More like fixed attack for a fixed response.   Five Sword will work fine for an attack to HZ1/QZ2 when the method is circular.   When the attacking Method is Linear use a technique that is designed to intercept a linear attack.  Staying with the same zones as already mentioned the tek attacking mace fits the profile.    

For me this theory works very well.   It is also to develope a conditioned response wich will have some value in your free fighting exercises due to posture recognition... but as the skill level goes up-   One of the most important things techniques do is teach you to play zone defense from a contact penetraition point of view.   

From the 4th range- perhaps some else will give your their views.


----------



## Doc (Sep 22, 2002)

> _Originally posted by Dominic Jones _
> 
> *After reading a few posts.  In my opinion, It seems that most people in kenpo agree that learning the Ideal Technique is a good idea.  They then continue their technique training by following two main paths;
> 
> ...



You've just made the point I've been pounding for years. Those are not "ideals." In MK the ideal must be formulated by the head teacher based on the 'IDEA" of an assault. Someone like yourself can easily see those things don't make sense in a self-defense art. We haven't done step throughs in over 25 years and have never done frontal wrist grabs. But then I started before there were "manuals" and have never used any of them.
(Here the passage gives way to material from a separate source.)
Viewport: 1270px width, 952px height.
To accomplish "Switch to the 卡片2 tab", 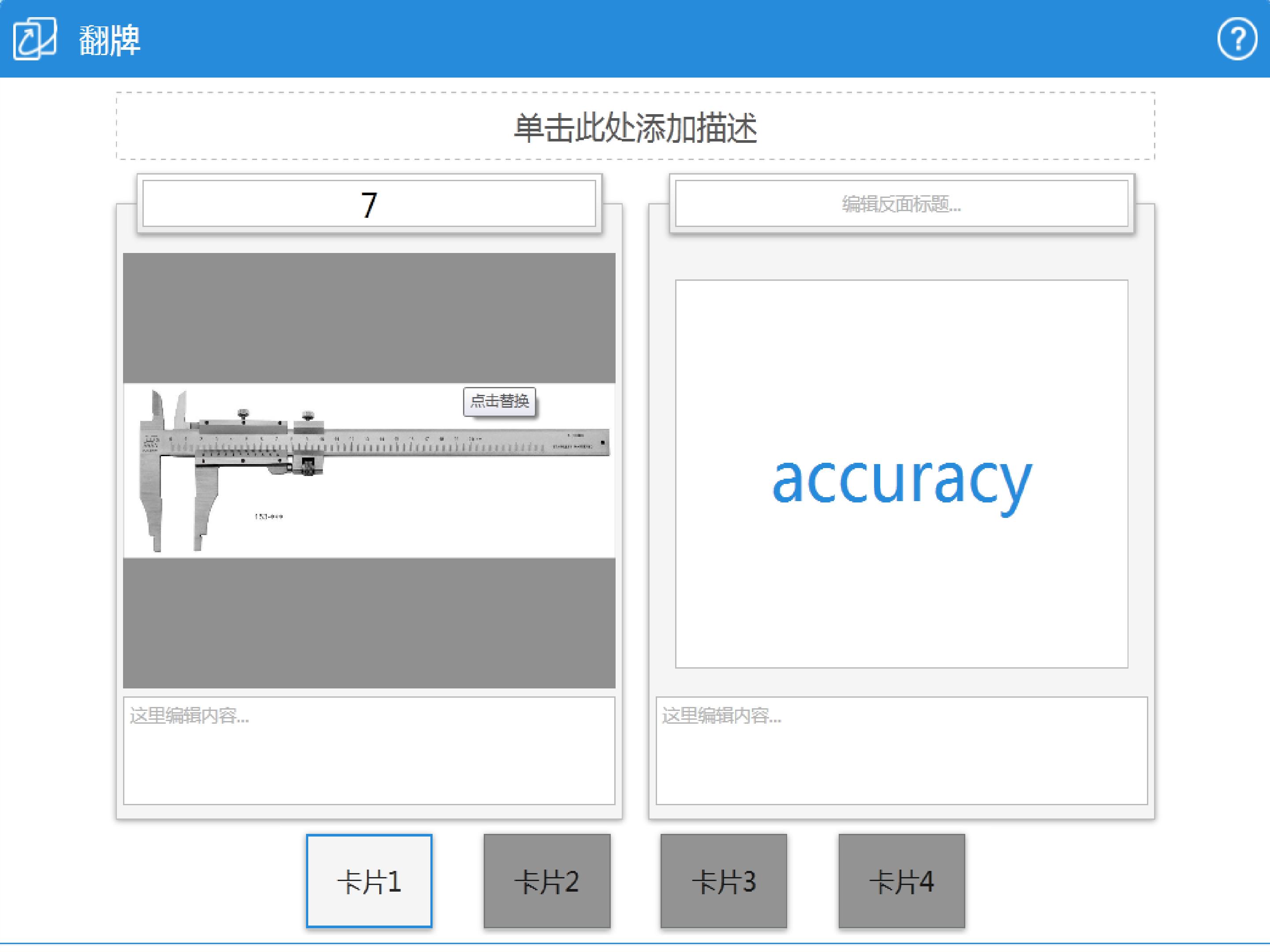I will coord(546,881).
If you are doing self-defense and you walk up to a guy and "hand him your wrist"  so you can snatch it back before he grabs it tight, and think you're doing self defense then ...........


The "ideal techniques" in MK, as I posted before, are not in any book, they are in the head of the teacher. The techniques in the books are IDEAS not IDEALS. BIG misunderstanding. Some teachers for many reasons have chosen to pass the responsibility back to the manual for what they don't know, or what they don't want to do.

Ed Parker said, "If 10 guys read the manuals and do the technique you'll get 10 different interpretations." If the manuals were "ideal" the techniques would work as is, then a student could study variations on the theme. Does it make sense to have all these manuals with a bunch of techniques that don't work? Of course not. 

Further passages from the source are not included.